____ AVAILABLE RECORDS

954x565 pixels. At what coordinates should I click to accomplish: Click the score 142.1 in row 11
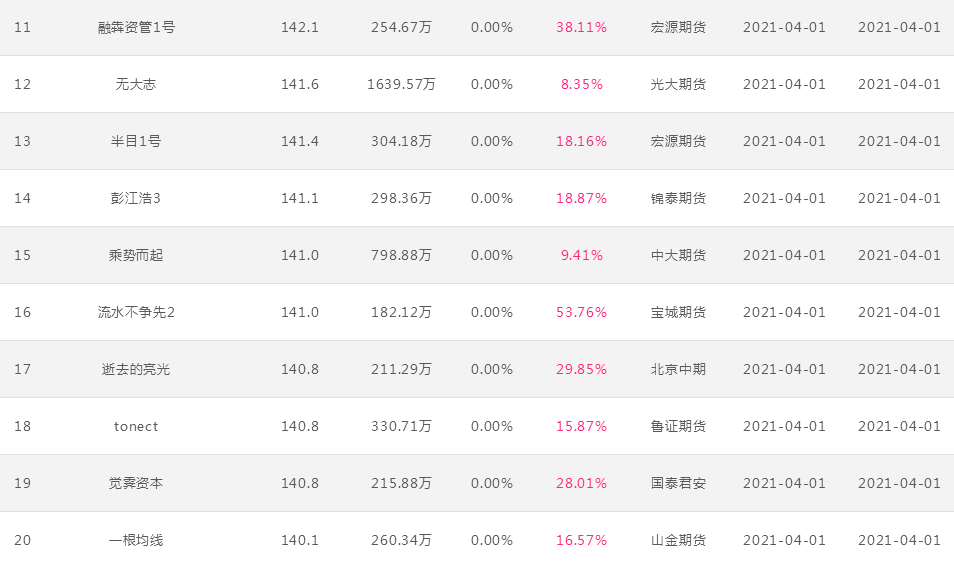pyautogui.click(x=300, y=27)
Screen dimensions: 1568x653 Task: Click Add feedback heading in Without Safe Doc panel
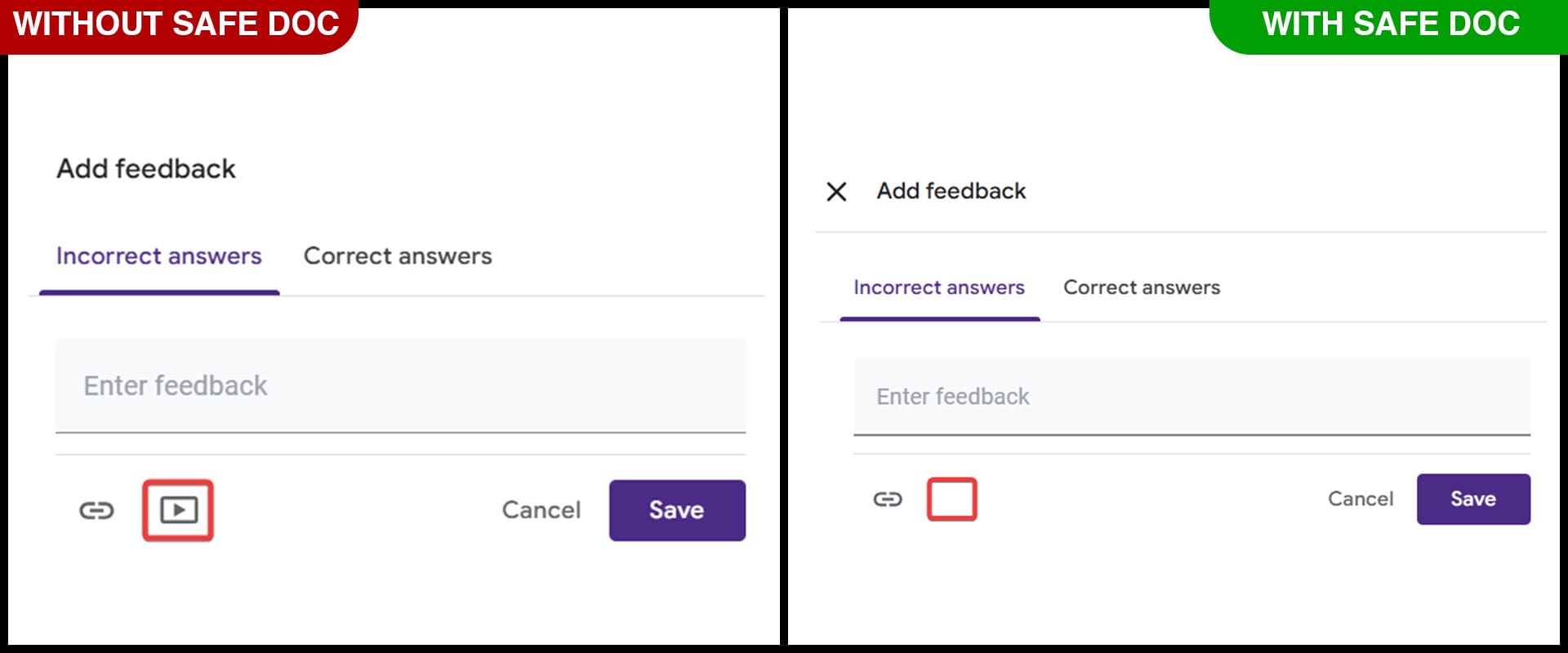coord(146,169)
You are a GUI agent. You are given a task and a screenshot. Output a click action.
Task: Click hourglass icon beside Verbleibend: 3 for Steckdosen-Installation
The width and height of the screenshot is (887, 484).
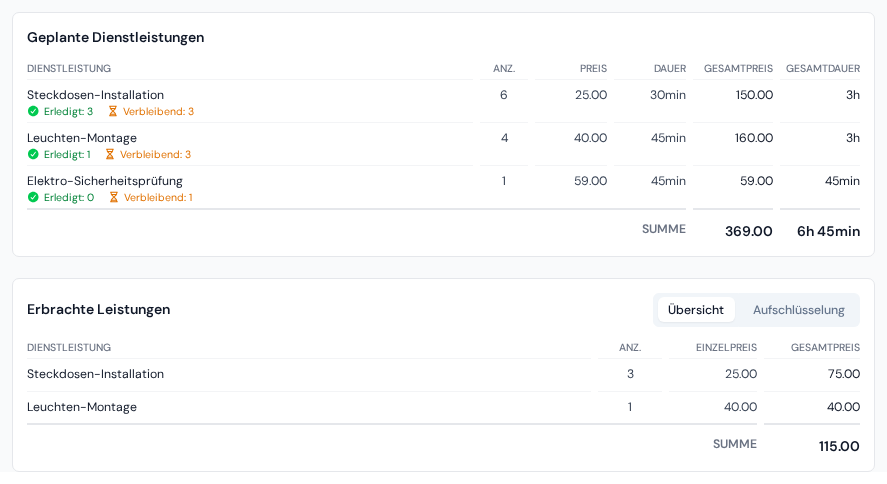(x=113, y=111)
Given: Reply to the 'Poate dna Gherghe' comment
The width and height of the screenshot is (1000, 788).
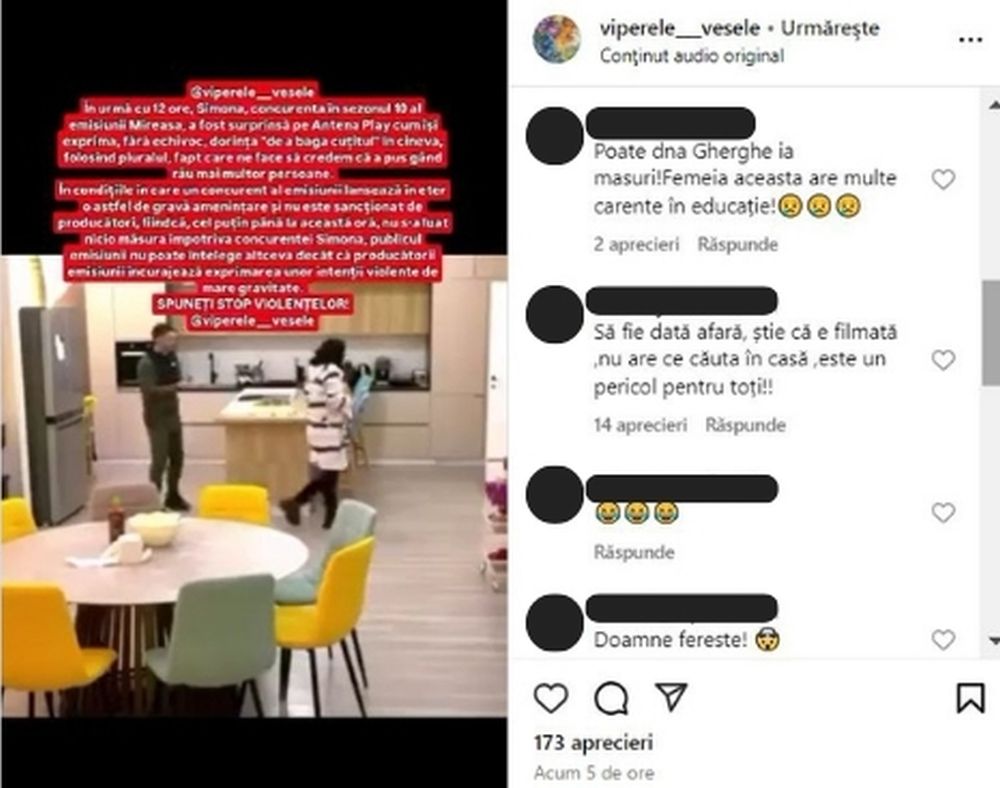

________

EXERCISE OBJECTIVE: No pictures belong in the output. Restate word for word only the lines from the one containing "You are a GUI" to the end of the entries above.

TASK RESPONSE:
You are a GUI agent. You are given a task and a screenshot. Output a click action.
Task: Click hourglass icon beside Verbleibend: 3 for Steckdosen-Installation
The width and height of the screenshot is (887, 484).
(x=113, y=111)
Given: Reply to the 'Poate dna Gherghe' comment
The width and height of the screenshot is (1000, 788).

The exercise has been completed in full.